I'm seeing not-great TLS performance; enabling the ClientSessionCache seems to help.
But it looks like even when resuming a session, we still call processCertsFromClient,
and do an (expensive) validation of the client cert chain.
1) Do we really need to re-validate the client cert on resume (haven't we already
validated it on first-connect)? Can the client switch certs on us?
2) Is it possible to avoid any of this work using a cache? processCertsFromClient looks
very cacheable to my untrained eye. I'm thinking something similar to
ClientSessionCache in tls.Config.
I guess I could turn off client-cert validation by the tls package, and implement my own
cache. It would sure be nice if this was out-of-the-box though!

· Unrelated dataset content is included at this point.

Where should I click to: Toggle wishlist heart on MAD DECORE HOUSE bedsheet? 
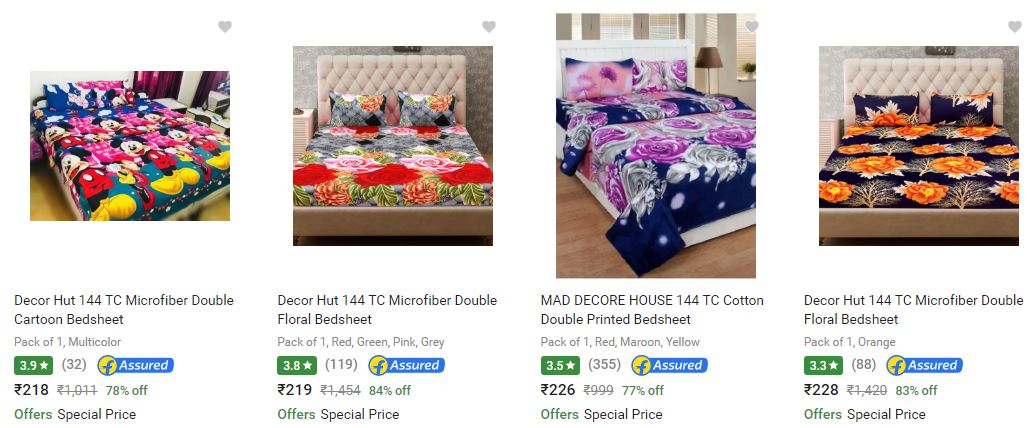click(752, 27)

Session resumption makes this less important, but I don't see why we wouldn't also cache
validation of server certs.
The text was updated successfully, but these errors were encountered:
The expensive bit of the cert-chain validation seems to be the EC computations (my code
spends 50% of CPU time in crypto/elliptic.p256ReduceDegree).
I suggest a good approach might be to memoize the crypto computations (which never
change). So we wouldn't worry about caching usage verifications or expiration times,
and would rely on the standard caching of e.g. CRLs. I believe those checks are
comparatively cheap, and much harder to cache correctly.